Pointing data for screenshots:
::::
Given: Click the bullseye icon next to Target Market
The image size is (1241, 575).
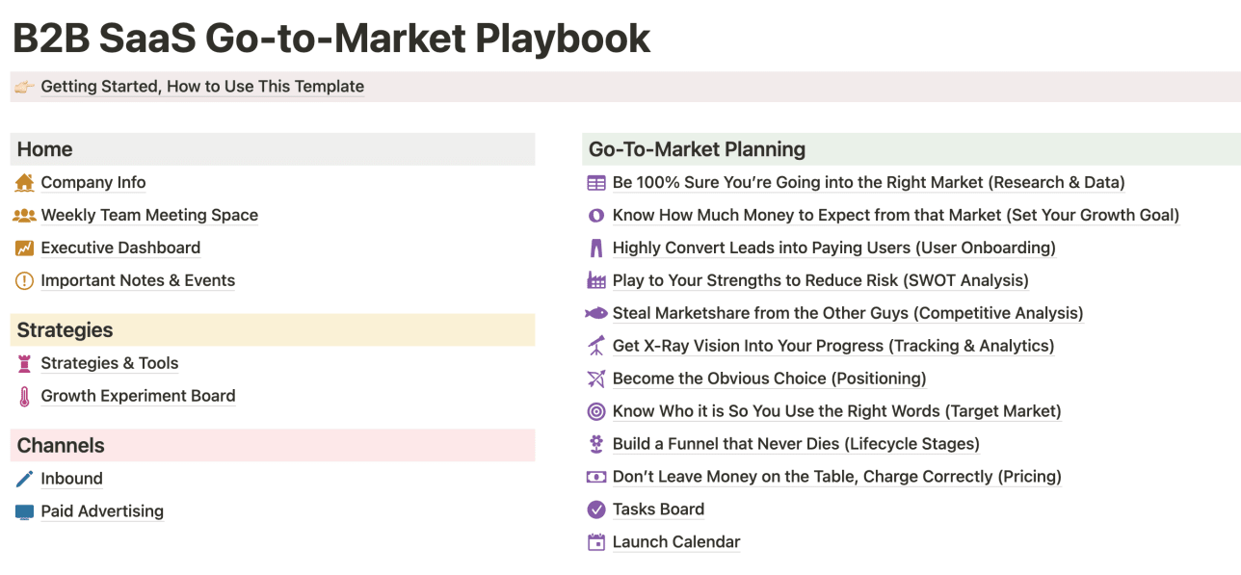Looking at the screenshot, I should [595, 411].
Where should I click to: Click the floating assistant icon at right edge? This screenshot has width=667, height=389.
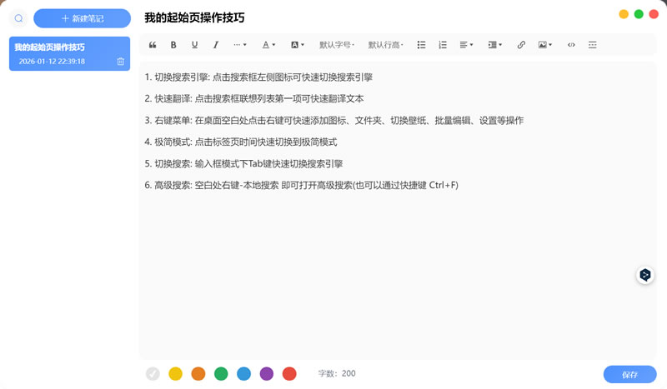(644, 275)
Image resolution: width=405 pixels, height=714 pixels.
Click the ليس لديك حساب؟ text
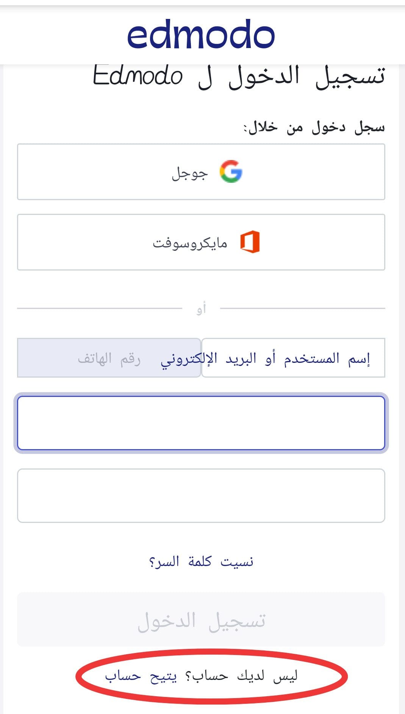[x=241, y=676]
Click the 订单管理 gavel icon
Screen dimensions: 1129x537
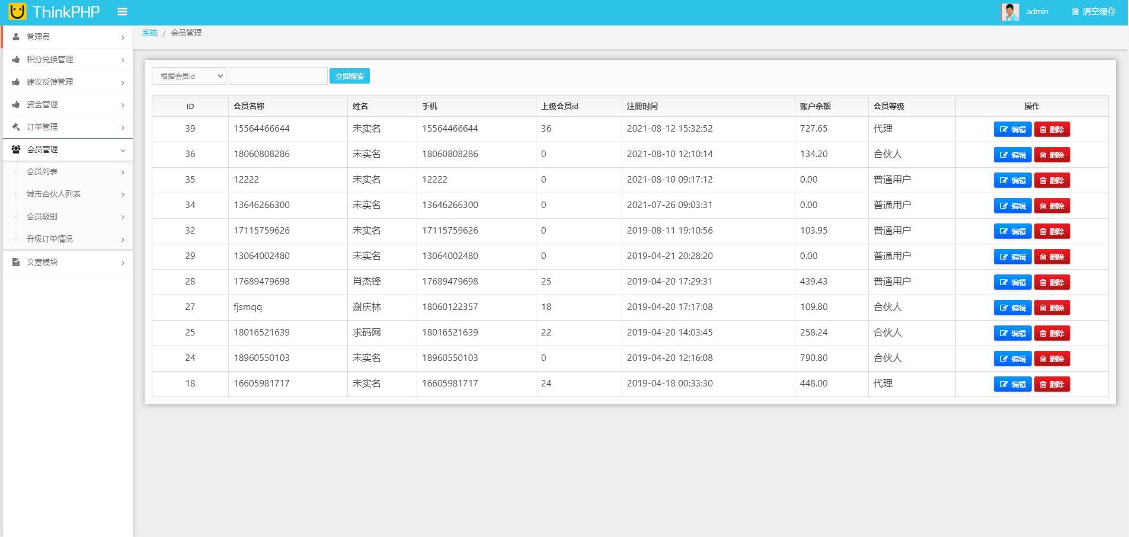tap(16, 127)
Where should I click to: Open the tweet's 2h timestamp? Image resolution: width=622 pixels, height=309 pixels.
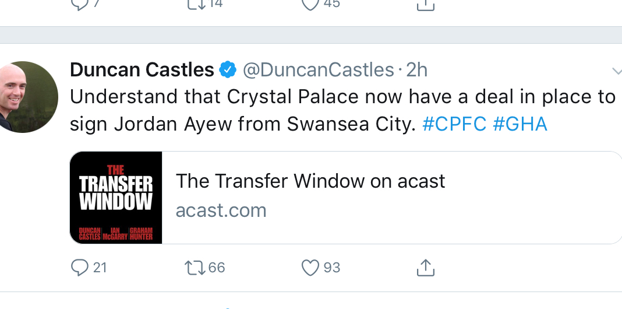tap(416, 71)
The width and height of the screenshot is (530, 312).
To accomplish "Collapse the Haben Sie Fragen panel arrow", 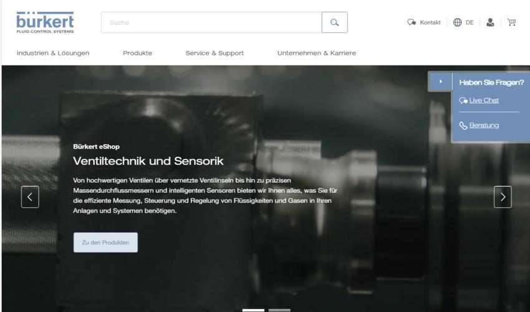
::::
■ **Your instructions**
Rewrite all of the material above, swapping each "icon" for "symbol" and keeping everything else the same. Leave the pictures out of your version.

■ **Output below**
Given: Click the bullseye symbol next to Target Market
The image size is (1241, 575).
Looking at the screenshot, I should [595, 411].
Where should I click to: Click the floating assistant symbol at right edge? This screenshot has width=667, height=389.
(644, 275)
Image resolution: width=405 pixels, height=714 pixels.
Click the ليس لديك حساب؟ text
[x=241, y=676]
Click the 订单管理 gavel symbol
Screen dimensions: 1129x537
tap(16, 127)
Where should I click to: Open the tweet's 2h timestamp? Image resolution: width=622 pixels, height=309 pixels.
tap(416, 71)
The width and height of the screenshot is (530, 312).
To accomplish "Collapse the Haben Sie Fragen panel arrow", 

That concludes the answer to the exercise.